En las Minas de Arditurri, el tiempo parece haberse detenido. Sus paredes, transformadas en un libro pétreo, muestran las cicatrices de siglos de actividad extractiva. Cada galería es testimonio de una época, de una manera de trabajar la minería y, sobre todo, de una forma de vida que quedó en el recuerdo.
Dos mil años de historia
La belleza subterránea de estas minas es fruto de una larga historia. Posiblemente se explotaron ya en la Edad del Hierro, sin embargo, fue en época romana cuando comenzó la extracción intensiva. Se excavaron entonces kilómetros de galerías y se construyeron ingeniosos sistemas hidráulicos para extraer galena argentífera, mineral del que se obtenía plata.

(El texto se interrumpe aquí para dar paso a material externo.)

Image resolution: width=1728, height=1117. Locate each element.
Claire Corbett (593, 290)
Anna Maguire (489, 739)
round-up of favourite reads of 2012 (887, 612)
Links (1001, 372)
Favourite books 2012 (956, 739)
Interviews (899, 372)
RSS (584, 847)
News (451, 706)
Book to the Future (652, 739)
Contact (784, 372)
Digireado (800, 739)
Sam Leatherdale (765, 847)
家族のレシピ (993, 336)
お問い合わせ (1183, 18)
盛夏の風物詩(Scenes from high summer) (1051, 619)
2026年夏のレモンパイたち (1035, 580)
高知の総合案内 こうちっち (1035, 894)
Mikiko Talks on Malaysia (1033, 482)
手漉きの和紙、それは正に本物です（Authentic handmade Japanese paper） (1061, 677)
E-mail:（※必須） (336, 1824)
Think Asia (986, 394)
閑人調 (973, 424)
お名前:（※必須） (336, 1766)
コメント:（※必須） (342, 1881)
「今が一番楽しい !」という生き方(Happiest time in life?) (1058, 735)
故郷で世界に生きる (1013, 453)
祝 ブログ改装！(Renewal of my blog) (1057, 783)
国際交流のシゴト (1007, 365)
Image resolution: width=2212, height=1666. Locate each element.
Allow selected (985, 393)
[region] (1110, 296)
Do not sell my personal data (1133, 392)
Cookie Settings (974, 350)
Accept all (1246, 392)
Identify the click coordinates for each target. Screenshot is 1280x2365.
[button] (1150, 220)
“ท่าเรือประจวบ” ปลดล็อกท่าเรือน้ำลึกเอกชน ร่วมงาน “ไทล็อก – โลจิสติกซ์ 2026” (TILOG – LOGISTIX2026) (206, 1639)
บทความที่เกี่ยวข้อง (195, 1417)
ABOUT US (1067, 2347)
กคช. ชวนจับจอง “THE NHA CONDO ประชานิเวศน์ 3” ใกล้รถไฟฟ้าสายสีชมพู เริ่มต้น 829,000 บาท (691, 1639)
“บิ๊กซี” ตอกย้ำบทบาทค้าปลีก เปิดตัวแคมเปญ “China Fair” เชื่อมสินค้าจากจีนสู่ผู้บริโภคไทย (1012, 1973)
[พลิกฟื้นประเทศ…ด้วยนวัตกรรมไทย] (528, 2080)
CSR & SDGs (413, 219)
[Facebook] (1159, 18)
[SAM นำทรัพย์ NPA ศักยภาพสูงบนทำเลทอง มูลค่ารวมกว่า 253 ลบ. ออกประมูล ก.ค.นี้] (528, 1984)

En la Edad Media, el noble metal cedió protagonismo a otro muy diferente, pero también muy apreciado en la época: el hierro. La mina nutrió de materia prima a las ferrerías del valle de Oiartzun, antiguas siderurgias que transformaban el mineral y que gozaron incluso de privilegios reales.
Siglo tras siglo, la minería modeló tanto el paisaje como la identidad de este rincón del norte de España. El silencio y la quietud llegaron hace solo unas décadas, pero los dos milenios de historia de la mina no quedaron sepultados para siempre. La recuperación del antiguo coto minero ha devuelto una vida, aunque muy diferente, a sus galerías.
Planes entre montañas y naturaleza
Ese mundo subterráneo se oculta en un entorno de belleza cautivadora. En la superficie, el Parque Natural de Peñas de Aya despliega un paisaje de hayedos y robledales salpicado de crestas graníticas, barrancos y prados.
Infinidad de senderos atraviesan este espacio natural. Algunos siguen el trazado de antiguos ferrocarriles mineros, reconvertidos en vías verdes. A pie o en bici, permiten adentrarse en la belleza vibrante de los paisajes vascos.
Así, visitar Arditurri es adentrarse en el contraste extraordinario de dos mundos opuestos, pero inseparables: el de la memoria que duerme en las profundidades de la tierra y el de una naturaleza que en superficie muestra su cara más viva y luminosa.